GOAL OF THE EXERCISE — Output the stretch of the Frieren discussion below from "I guess I just" through "an unreliable narrator.", copying it word for word.

Frieren is a story where these sorts of fantasy tropes are explored with more thought and focus than usual. For example, something a lot of people love about Frieren is that an elf isn't just a dude who happens to have seen a lot of stuff. An elf is a fundamentally different type of person. If you're going to live forever, your perspective on events in the tiny human lifespan of ~80 years is going to be different from the perspective a human has on those events.
Demons are just another exploration of a fantasy trope that is taken for granted. What if monsters that can speak to take advantage of intelligent/sapient/empathetic prey were actually the result of a long line of evolution? What would the end result of that evolution look like? What is the most effective form of a monster that preys on your natural inclination to cooperate with your fellow inhabitants of the world? They're not an allegory any more than the giant plant that saps people's life energy to feed itself is an allegory. The giant plant is just a difficult enemy to fight because of its anti-magic properties and its own magical effects it can inflict on people. The story of how it was defeated was fun to watch because of how difficult an enemy it was and how clever the main characters have to be in opposing it. The demons are the same, with the difficulty being that you look like a monster yourself if you just blast it in the streets. That they look and act like people is no more than a challenge for the main characters to overcome.
Real life has monsters that are human in appearance, but completely hostile to human life, the bourgeois. Them having complex inner lives doesn't make the guillotine any worse an idea. Them having no inner life would add nothing to the story especially if they had a simulated inner life that was indistinguishable from just having an inner life. That is just rasisct cost of paint to allow people the room to enjoy it.
If the demons in the story were just demons would it be worse? Are there any plot points that need the demons to lack powers of complex thought to work?
I guess I just don't understand why you feel it's necessary to ignore everything the story told you about this particular type of monster in order to reinterpret it as a racist story about about how some peoples need to be exterminated. What exactly does that add to the story?
Verisimilitude. The work is written in a world that seems like ours. In worlds like ours that is a thing people say and are both lying and wrong. So, it is a more artistically dense view to consider it in the context of them being an unreliable narrator.
A bunch of people that don't exist talking about situations that can't exist has less intresting things to say about life.

MATERIAL PROVIDED —
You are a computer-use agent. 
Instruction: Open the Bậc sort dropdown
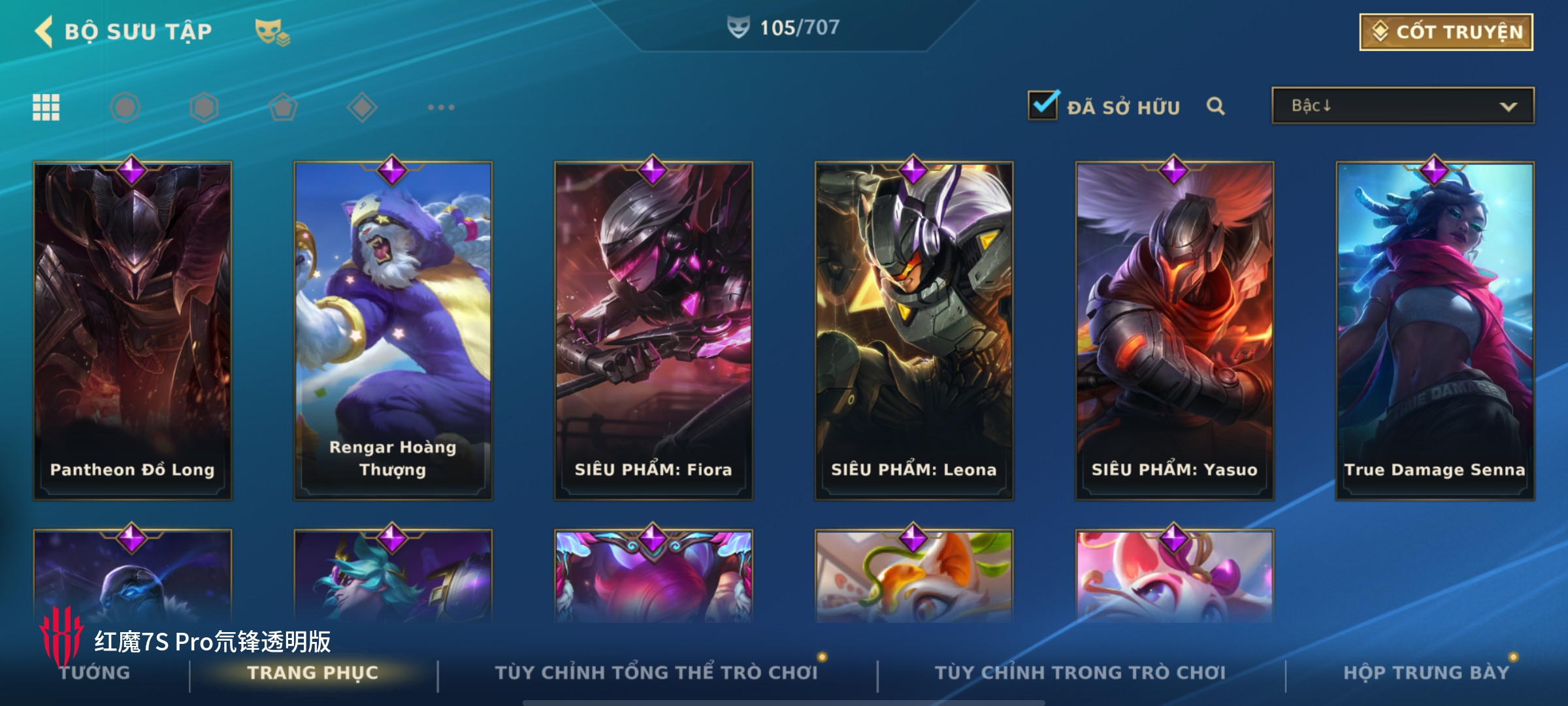coord(1403,106)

SOLUTION TO THE PROBLEM —
I guess I just don't understand why you feel it's necessary to ignore everything the story told you about this particular type of monster in order to reinterpret it as a racist story about about how some peoples need to be exterminated. What exactly does that add to the story?
Verisimilitude. The work is written in a world that seems like ours. In worlds like ours that is a thing people say and are both lying and wrong. So, it is a more artistically dense view to consider it in the context of them being an unreliable narrator.